- [Data section]:
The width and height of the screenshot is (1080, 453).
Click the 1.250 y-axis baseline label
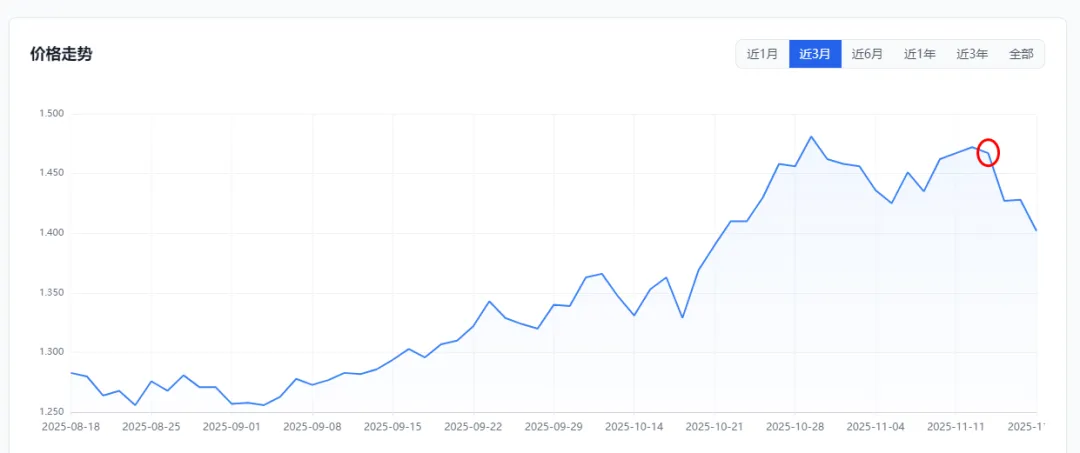click(51, 412)
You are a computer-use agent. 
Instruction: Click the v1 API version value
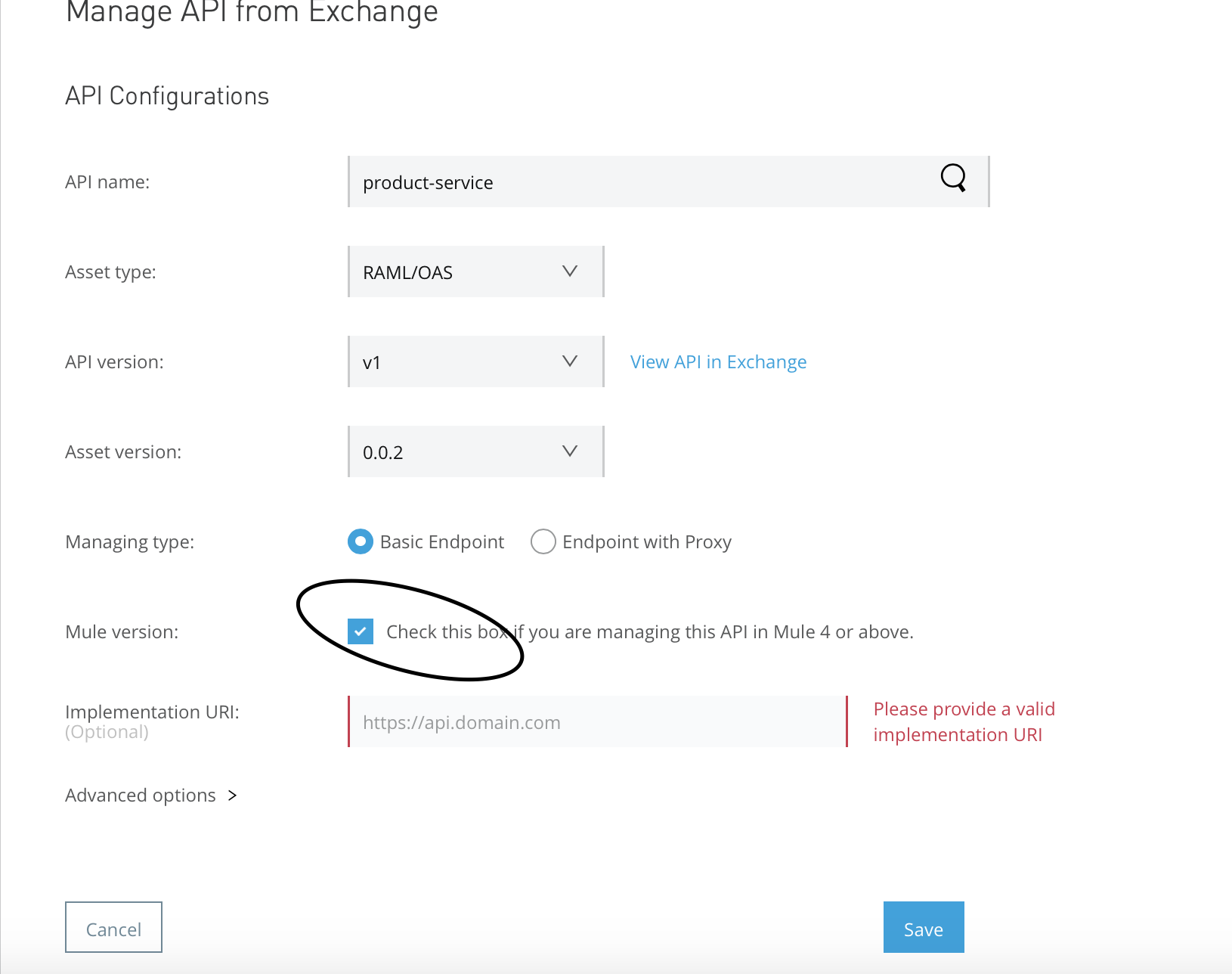tap(372, 363)
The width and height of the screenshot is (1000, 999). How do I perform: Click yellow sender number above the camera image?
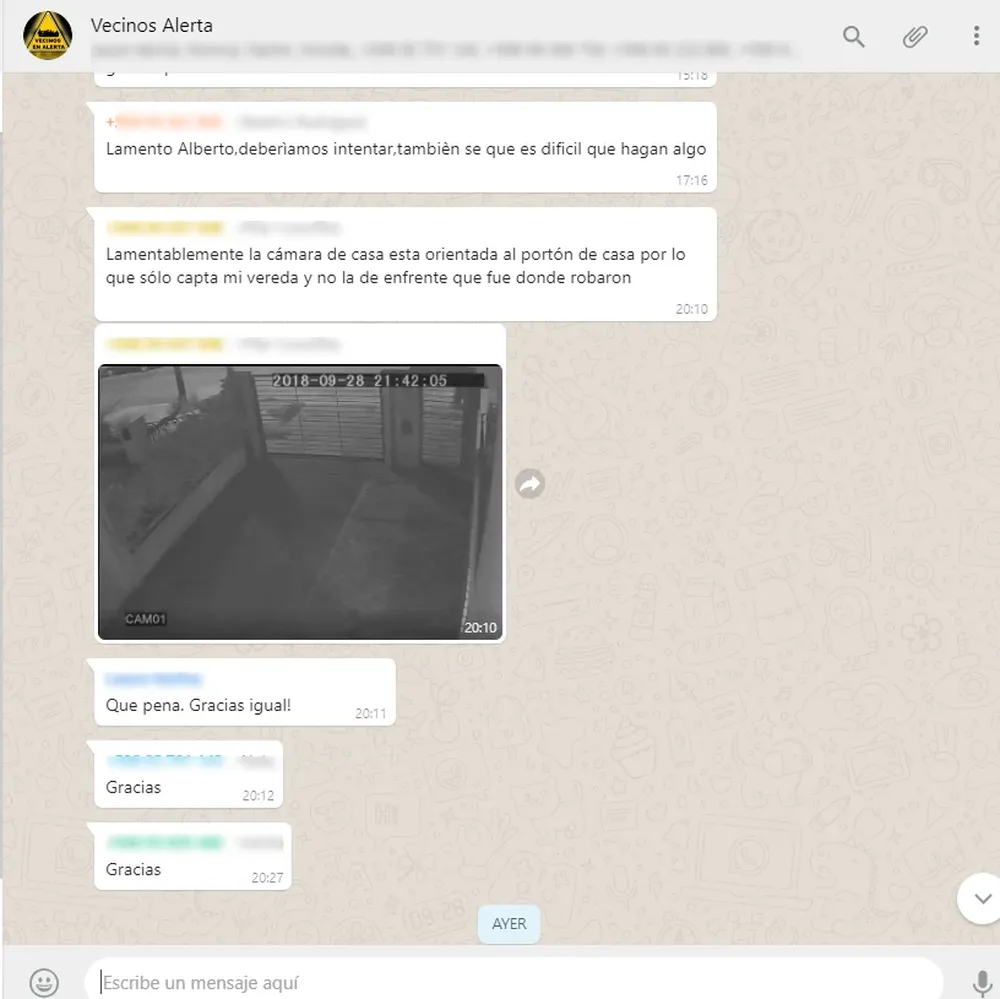(165, 344)
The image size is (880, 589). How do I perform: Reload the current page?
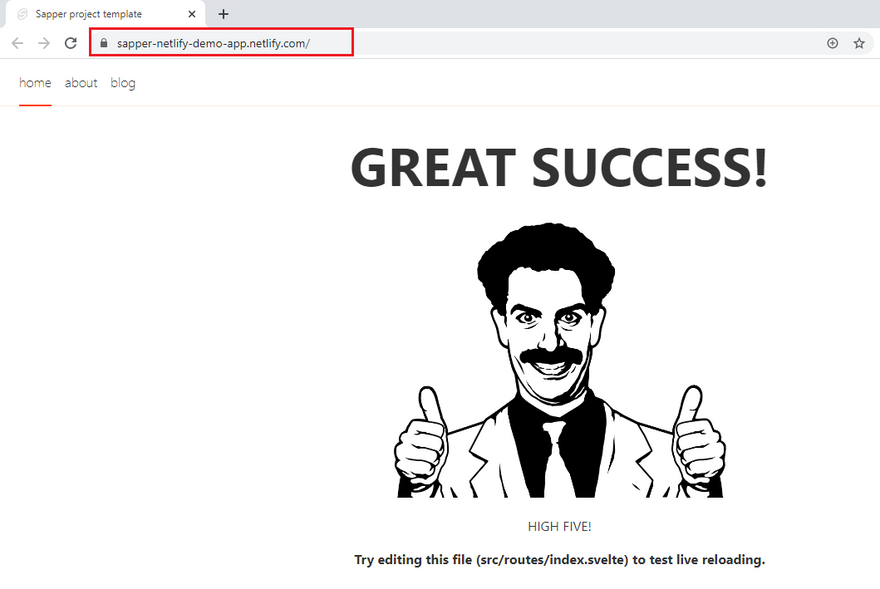(70, 43)
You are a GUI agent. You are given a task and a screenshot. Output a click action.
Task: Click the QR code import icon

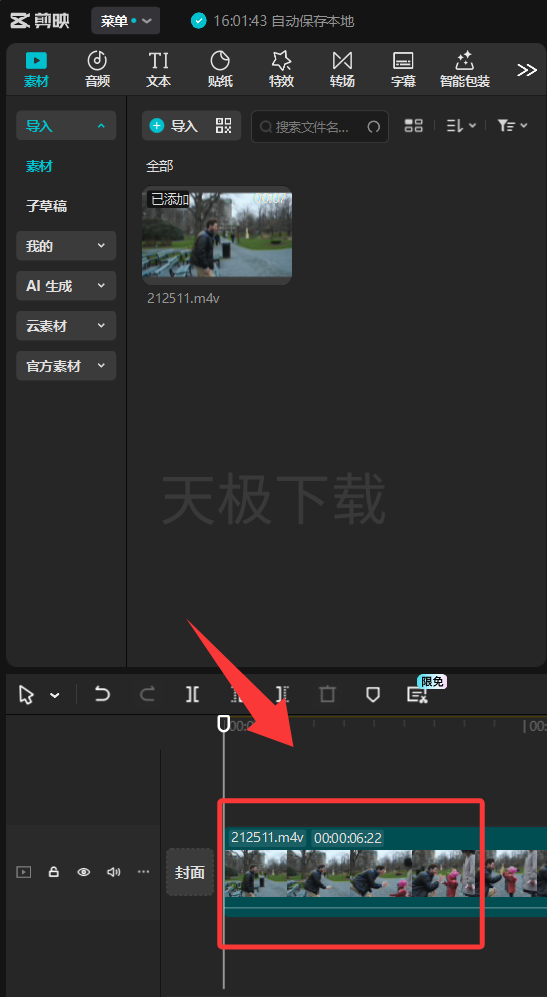click(223, 125)
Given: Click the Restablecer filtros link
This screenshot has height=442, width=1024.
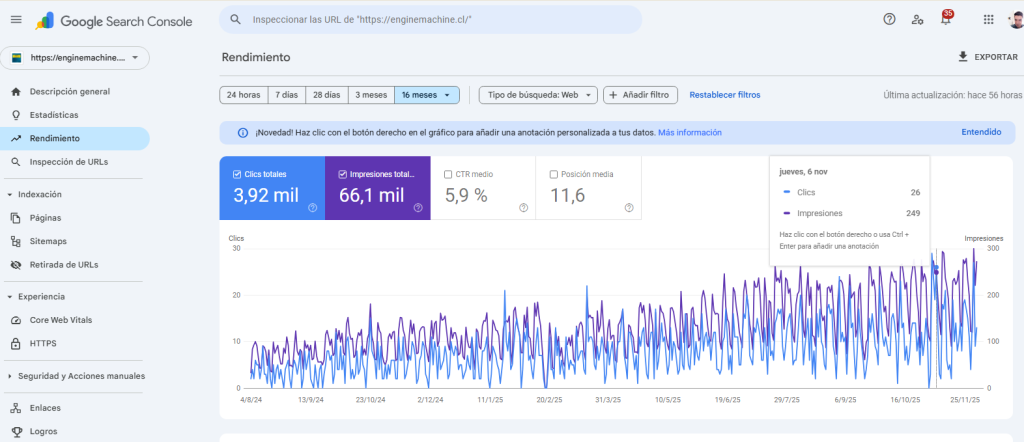Looking at the screenshot, I should coord(724,95).
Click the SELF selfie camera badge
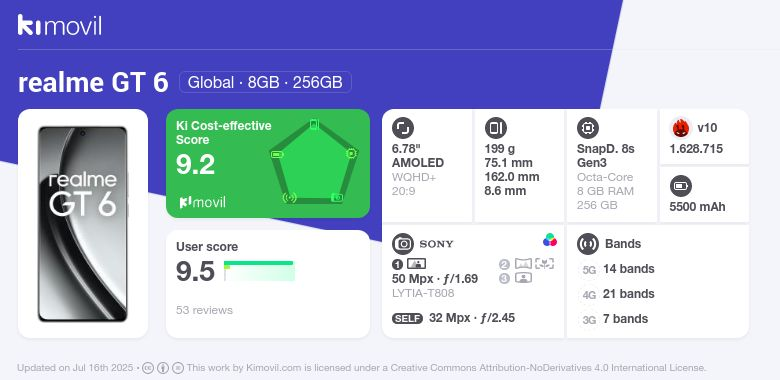Viewport: 780px width, 380px height. point(407,318)
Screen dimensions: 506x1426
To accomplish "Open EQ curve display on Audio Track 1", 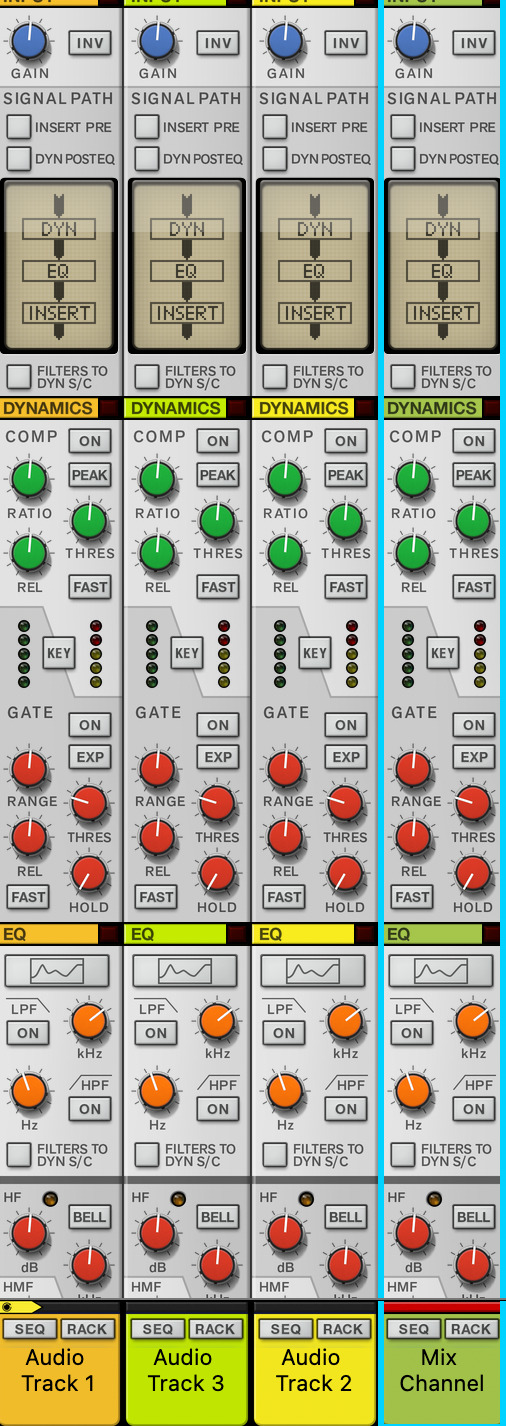I will (57, 970).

- [Task requirements]:
Only the lines from the start of the material to the line with "Given: Click the Restablecer filtros link", inclusive, belong in the answer, printed exactly and free of pictures.

- [Response]:
The width and height of the screenshot is (1080, 453).
Click the 1.250 y-axis baseline label
click(51, 412)
You are a computer-use agent. 
Instruction: Click the v1 API version value
tap(372, 363)
The width and height of the screenshot is (1000, 999). How do I perform: Click yellow sender number above the camera image?
(165, 344)
The image size is (880, 589). How do I perform: Reload the current page?
(70, 43)
You are a GUI agent. You are given a task and a screenshot. Output a click action.
Task: Click the QR code import icon

click(223, 125)
Given: Click the Restablecer filtros link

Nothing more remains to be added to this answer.